With the help of illustrative examples and current references from Europe and Germany, we will draw a chronological arc from the emergence of “modern” terrorism in the 19th century, the terrorist violence in the age of the world wars, to the transnational terrorism of the 21st century. Groups and events we will discuss include, for example, anarchist terrorism, the Organisation Consul, the Munich Massacre (1972), the Red Army Faction, the Oktoberfest Massacre (1980), the National Socialist Underground, and the Islamic State.  
Our seminar will focus on questions concerning the radicalization process of terrorists, their self-perception, and goals, as well as similarities and differences between the different forms of terrorism and between groups of the same kind. Furthermore, we will also look at how nations and the international community reacted to the terrorist challenge, since the “anti-terrorism policies” are a key factor in the emergence and development of terrorist groups.

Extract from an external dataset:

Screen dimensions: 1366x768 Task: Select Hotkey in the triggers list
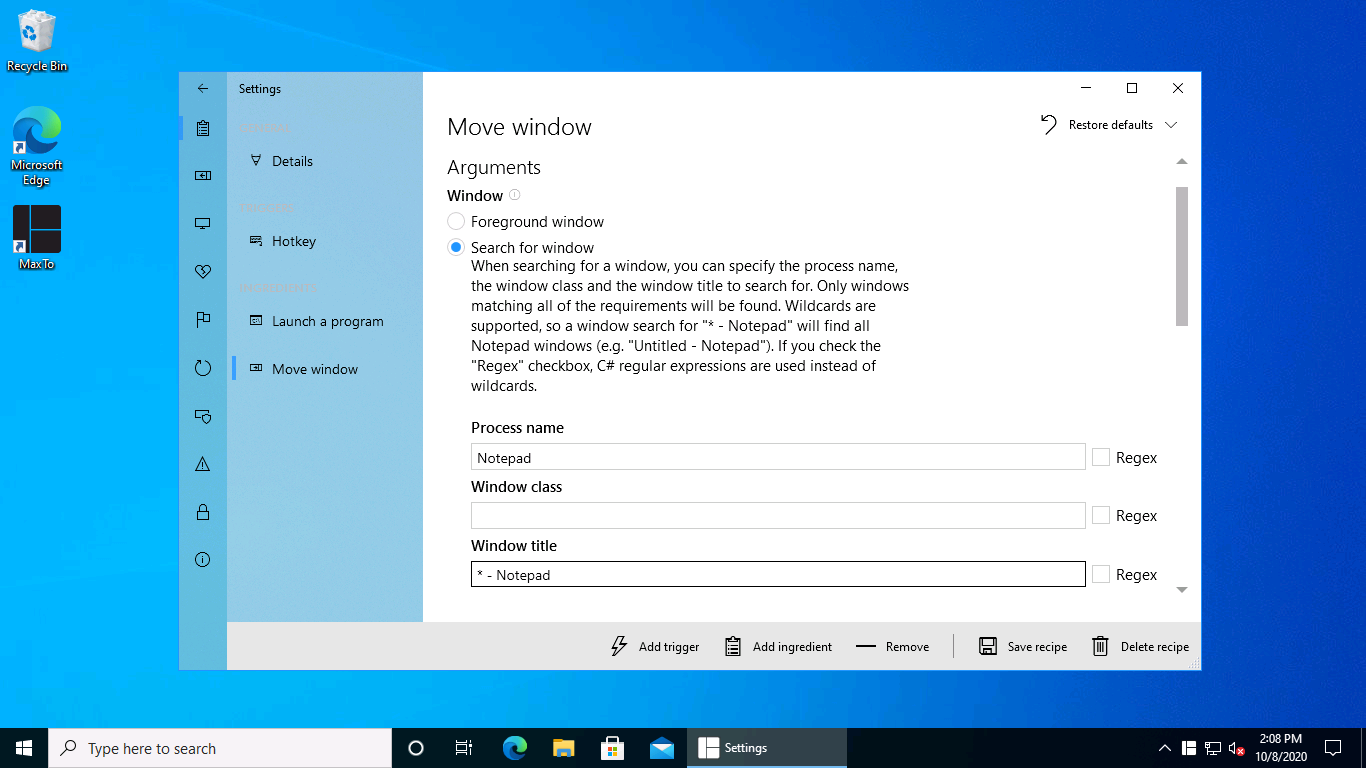coord(294,241)
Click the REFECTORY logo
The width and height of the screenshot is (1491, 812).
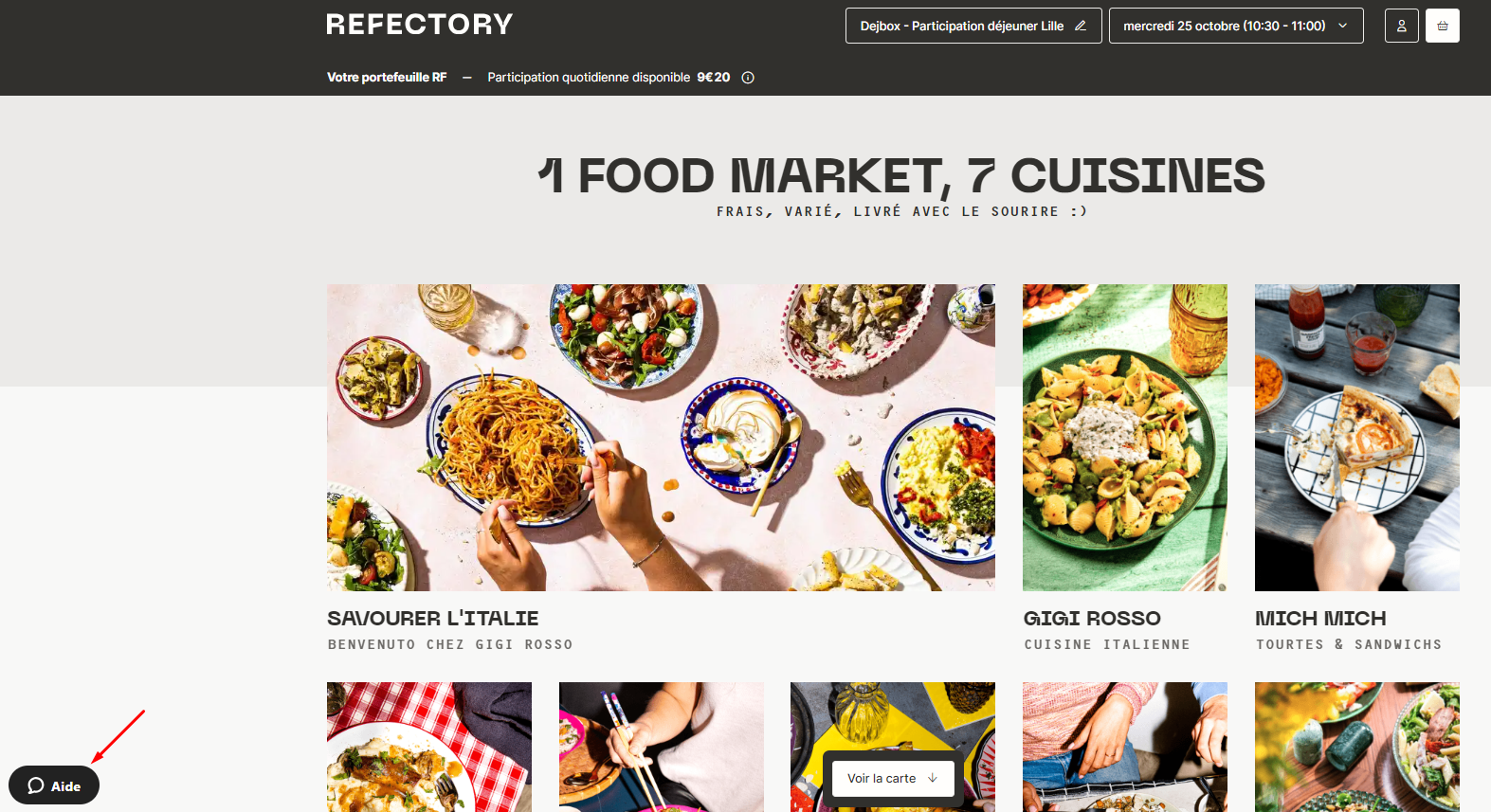(420, 24)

Prerequisite: 14.0 credits, including 2.0 HIS credits excluding HIS262H1. Further prerequisites vary from year to year, consult the department.
Recommended Preparation: Varies from year to year

HIS496H1 Advanced Topics in History: Life and Death in the Soviet Union

This seminar examines everyday life from the fall of the Russian Empire to the fall of the Soviet Union, focusing on how ordinary people lived through the dramatic changes and crises of the twentieth century. We will consider everyday life throughout this eventful time period but will pay close attention to experiences during four moments of historical rupture and crisis: the end of the Russian Empire during the First World War, Russian Revolution, and Russian Civil War; the rapid transformation of the Soviet Union through Stalinist industrialization and terror; the mass violence and collective trauma of the Second World War; and the political, social, and economic collapse of the Soviet Union. We will approach these topics through personal accounts and primary sources such as memoirs, diaries, and oral histories, which we will read in combination with historians’ interpretations of everyday life.

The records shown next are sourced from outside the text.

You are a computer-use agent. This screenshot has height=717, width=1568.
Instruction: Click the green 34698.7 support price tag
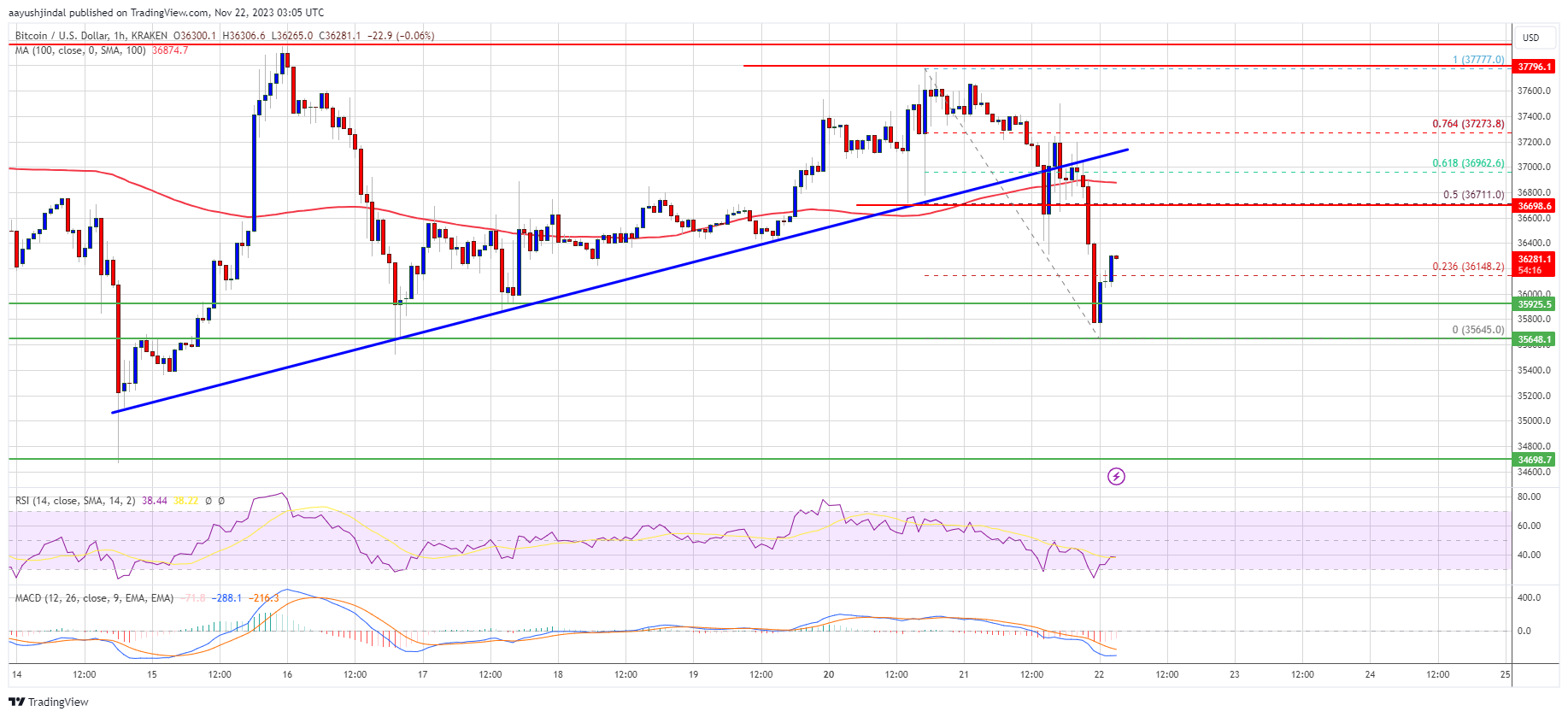click(1534, 460)
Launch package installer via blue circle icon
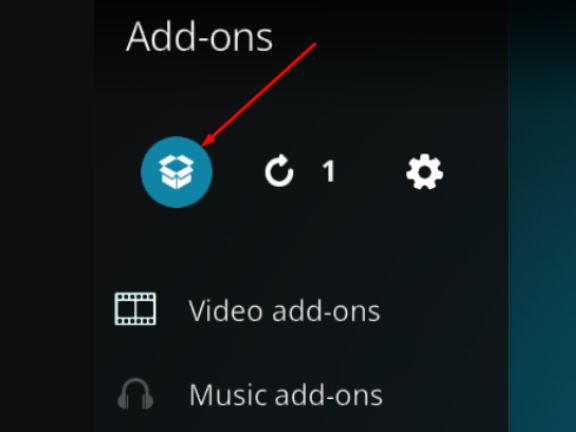Image resolution: width=576 pixels, height=432 pixels. coord(177,172)
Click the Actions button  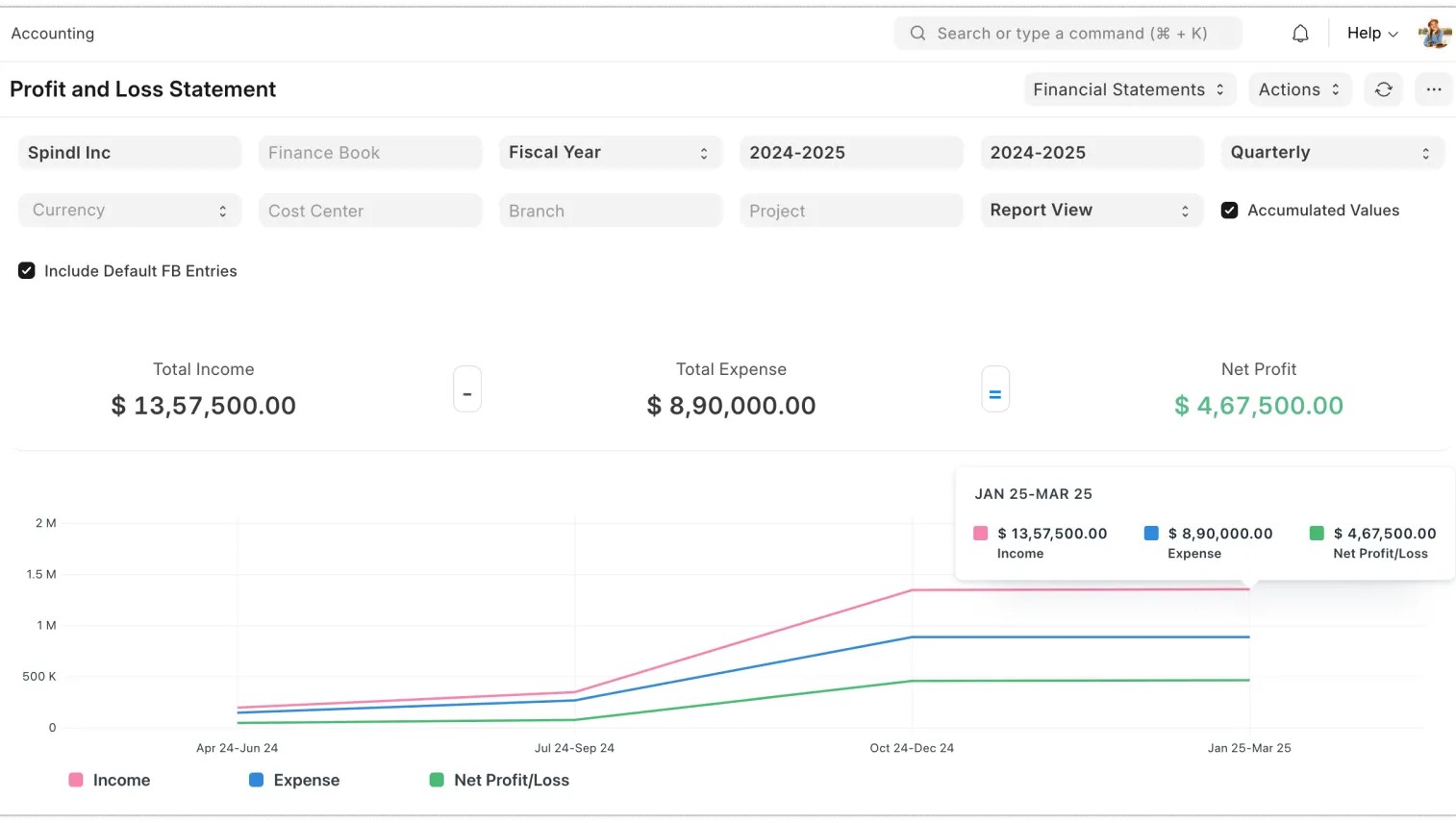[x=1299, y=89]
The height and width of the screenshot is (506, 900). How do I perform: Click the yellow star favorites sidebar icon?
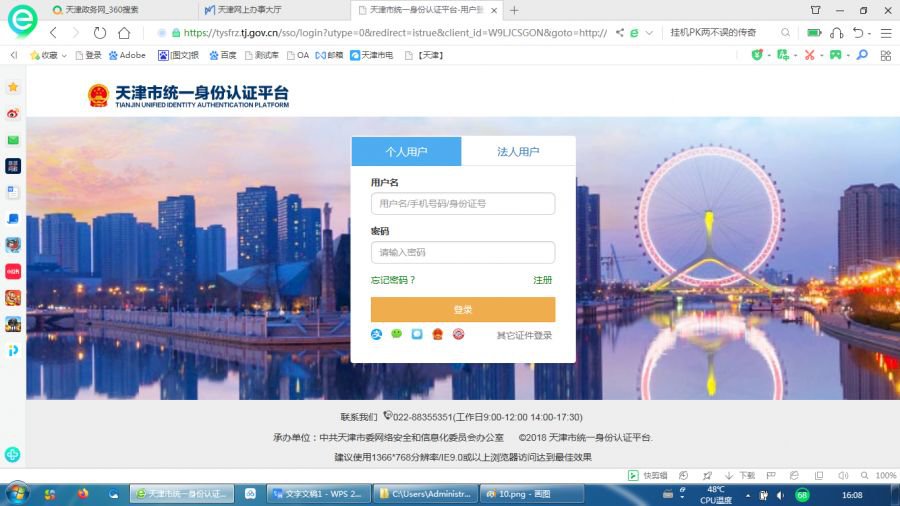pyautogui.click(x=13, y=88)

Prerequisite: 14.0 credits including 2.0 HIS credits. Further prerequisites vary from year to year, consult the department.

Recommended Preparation: HIS351H1

HIS 497H1 Animal Politics and Science

Why is thinking about the animal unsettling for some or strange for others? Especially since Darwin, the question of the animal-what it says about being or not being human-has been at the core of important philosophical and scientific debates. This course examines the ways that question has been answered over time.

Prerequisite: 1.0 credit in political theory, history of science, or intellectual history. Students who do not meet the prerequisite are encouraged to contact the Department.